With the benefit of hindsight, I ask what advice Johann would give to anyone just starting out on building a help center.

“Ask yourself what you want the outcome to be. Do you want to inform or do you want to send your customers through a funnel? Then make it a good customer experience – visible, easy to navigate. To be truly customer-centric, I think it should always give the customer the ability to either read or to contact you directly, if that's what they prefer. But you have to of course consider what it might mean for your inbound volume, presenting your phone number or a chat window all the time. But there are again ways to optimize. For example, Zendesk is building out their Answer Bot tool so when a customer starts typing in the chat box, the bot will suggest three help center articles. There are always little things you can try out to encourage more self-service.”

Step 4. Graduating CS agents into the business

Good people bring good people

A customer service department is only ever as good as the people who work in it and Johann knows exactly what type of person he is looking for – people who think for themselves, see the wider aspect and relentlessly question things.

“We’re a fast-growing startup so at this stage, customer support should be a stepping stone to other parts of the business. I don’t want career customer service people until our growth slows down and we’ve set up all our processes. Right now, I need eager agents who are keen to prove themselves and then move on to another challenge in our company. I think it’s really hard to find career customer service types who’d also fit into our dynamic culture.”

zipco_cs_team
Johann (front center) with his customer support team.

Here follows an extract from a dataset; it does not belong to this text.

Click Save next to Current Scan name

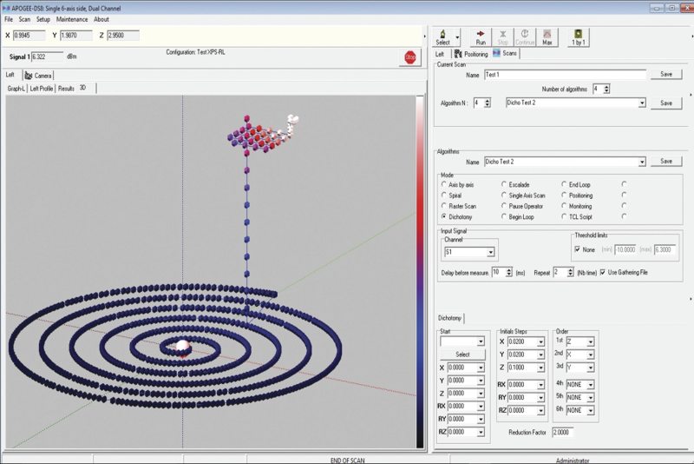(665, 74)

Having grown from a team of eight to 35, Johann has had to do his fair share of hiring while still trying to maintain the same standard of work. He feels lucky to have a strong foundation of hard-working, reliable, driven, self-starting people. That along with a good culture has encouraged existing team members to refer their like-minded friends, who then already know that onboarding is only a week long and not very thorough so they need to learn fast and hit the ground running. It’s a learning-by-doing culture and the whole team pulls together to get the new person up-to-speed.

Training to leave

Johann’s department doesn’t have an official progression plan in place yet but new hires know there are opportunities because they know they’re replacing a top achiever who got poached to another part of the business, and this motivates them to do well.

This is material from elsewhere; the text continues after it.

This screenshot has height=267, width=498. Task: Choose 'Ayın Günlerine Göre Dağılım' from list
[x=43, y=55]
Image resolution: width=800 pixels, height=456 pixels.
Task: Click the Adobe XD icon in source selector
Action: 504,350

Existing agents can jump on opportunities to get trained up as an expert in a subject-field, which gives them a valuable glimpse into what’s happening in other parts of Zip Co. Most of these subject experts eventually transfer into the respective department. One would think that Johann finds this a little frustrating since the knowledge base in his team is in constant flux, but he sees it differently:

“Since January this year, I’ve lost somebody almost every two weeks because they’ve been with me for almost a year, done exceptional work and basically caught the eye of another department. In the last five months, I've almost completely changed out my team, but that's the nature of it. It’s a spinning wheel. And ultimately, it’s amazing for the company because my people have the most product knowledge of anyone at Zip Co, and they’re taking that knowledge into those different departments. When someone goes through customer service, they understand what's working but, more importantly, what’s not working. To then take that deeply customer-centric person and introduce them to other parts of the business is invaluable because you suddenly have an entire company full of people who are completely in tune with the customer pain points and they are making decisions that benefit the customer.”